The rest of ranks with less training are distributed throughout the neighborhoods that expanded towards the municipalities of El Rosario (southwest) and La Laguna (north), from the first surveys for the employees of the Refinery, and the historic hamlets of Anaga. The highest percentages of unqualified personnel, with rates of over 18%, are found in the expansion areas, in addition to Añaza, in La Salud, Los Gladiolos, Somosierra and Hoya Fría; and as regards Anaga, in valleseco, San Andrés and other small towns scattered throughout the mountains. Meanwhile, machinery operators are concentrated around the Port –San Andrés, Barrio de La Alegría, María Jiménez– and those in construction, in Los Campitos, with 15%.
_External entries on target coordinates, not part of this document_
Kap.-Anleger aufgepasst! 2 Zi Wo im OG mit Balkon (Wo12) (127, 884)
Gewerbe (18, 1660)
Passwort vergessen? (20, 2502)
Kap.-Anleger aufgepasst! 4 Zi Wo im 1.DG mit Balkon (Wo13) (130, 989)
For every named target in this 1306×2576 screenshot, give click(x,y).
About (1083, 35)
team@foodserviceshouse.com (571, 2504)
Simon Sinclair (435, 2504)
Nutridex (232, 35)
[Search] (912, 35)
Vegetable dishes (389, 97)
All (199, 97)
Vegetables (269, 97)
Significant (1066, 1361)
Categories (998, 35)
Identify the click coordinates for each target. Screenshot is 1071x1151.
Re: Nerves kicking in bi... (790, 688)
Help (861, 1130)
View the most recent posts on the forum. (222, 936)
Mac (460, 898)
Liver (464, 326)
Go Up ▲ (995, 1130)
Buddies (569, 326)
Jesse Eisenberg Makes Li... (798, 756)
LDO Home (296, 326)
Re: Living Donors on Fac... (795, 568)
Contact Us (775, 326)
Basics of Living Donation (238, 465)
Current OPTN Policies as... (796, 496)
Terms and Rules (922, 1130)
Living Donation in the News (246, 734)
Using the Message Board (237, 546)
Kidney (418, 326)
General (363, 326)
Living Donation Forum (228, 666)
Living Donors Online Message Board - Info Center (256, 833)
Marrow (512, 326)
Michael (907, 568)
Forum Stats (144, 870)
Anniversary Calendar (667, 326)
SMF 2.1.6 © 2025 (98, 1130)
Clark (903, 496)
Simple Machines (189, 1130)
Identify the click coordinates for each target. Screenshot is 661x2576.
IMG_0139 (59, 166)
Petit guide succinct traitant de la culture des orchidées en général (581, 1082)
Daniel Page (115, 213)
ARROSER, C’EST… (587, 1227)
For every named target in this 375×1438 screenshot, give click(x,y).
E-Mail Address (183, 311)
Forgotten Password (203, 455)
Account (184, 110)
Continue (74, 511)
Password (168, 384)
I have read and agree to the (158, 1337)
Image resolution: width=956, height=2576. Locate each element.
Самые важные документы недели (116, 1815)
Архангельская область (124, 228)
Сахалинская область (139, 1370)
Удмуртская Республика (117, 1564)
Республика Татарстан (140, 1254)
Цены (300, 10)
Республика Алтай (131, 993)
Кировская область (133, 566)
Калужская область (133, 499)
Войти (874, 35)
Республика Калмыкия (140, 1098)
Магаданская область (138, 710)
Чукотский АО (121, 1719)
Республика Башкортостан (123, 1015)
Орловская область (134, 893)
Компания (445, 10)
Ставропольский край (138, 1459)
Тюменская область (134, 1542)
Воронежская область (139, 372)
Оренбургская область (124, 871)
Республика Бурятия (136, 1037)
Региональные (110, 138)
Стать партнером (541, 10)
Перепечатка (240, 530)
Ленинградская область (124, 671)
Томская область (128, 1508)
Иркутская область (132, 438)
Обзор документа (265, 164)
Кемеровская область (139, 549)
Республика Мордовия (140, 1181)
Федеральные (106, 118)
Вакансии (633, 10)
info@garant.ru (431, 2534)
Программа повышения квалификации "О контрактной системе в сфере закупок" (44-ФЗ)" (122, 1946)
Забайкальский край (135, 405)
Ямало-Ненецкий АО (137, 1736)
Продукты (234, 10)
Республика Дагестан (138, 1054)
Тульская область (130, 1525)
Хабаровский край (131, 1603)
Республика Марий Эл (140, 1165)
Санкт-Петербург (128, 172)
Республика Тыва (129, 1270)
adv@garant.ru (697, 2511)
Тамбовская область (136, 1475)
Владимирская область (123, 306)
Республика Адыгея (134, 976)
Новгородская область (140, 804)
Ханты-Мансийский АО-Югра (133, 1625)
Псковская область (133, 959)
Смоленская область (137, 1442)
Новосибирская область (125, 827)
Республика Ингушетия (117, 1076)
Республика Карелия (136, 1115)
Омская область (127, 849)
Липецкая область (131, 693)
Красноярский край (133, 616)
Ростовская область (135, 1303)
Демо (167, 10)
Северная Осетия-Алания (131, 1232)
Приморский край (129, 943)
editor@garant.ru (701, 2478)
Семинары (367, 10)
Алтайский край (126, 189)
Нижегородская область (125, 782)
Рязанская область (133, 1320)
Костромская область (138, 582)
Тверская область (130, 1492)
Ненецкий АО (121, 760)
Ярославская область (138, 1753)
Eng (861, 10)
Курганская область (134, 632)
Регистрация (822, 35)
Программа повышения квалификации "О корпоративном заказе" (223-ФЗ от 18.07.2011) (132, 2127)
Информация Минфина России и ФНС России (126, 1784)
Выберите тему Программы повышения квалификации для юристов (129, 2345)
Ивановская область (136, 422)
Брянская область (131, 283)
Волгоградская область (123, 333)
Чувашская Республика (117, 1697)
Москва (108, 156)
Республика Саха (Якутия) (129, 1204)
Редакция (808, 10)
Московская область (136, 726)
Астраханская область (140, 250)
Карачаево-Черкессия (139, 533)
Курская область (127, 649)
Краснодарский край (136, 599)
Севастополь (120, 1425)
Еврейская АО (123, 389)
throughout the municipality

Workers in services, protection and commerce, the largest contingent of professionals in the middle of the pyramid, are distributed throughout the municipality with more weight in the center -in Los Gladiolos they exceed 36%-, the coastal areas de Anaga –in Valleseco and María Jiménez they exceed 30%–, the southwest –in Añaza they are more than 38%– and the border with La Laguna –in Las Moraditas de Taco they are 47%–.

Agriculture and livestock survive in the mountains of Anaga but with increasingly lower percentages which barely exceed 3.5%. The abandonment of the field is more and more significant.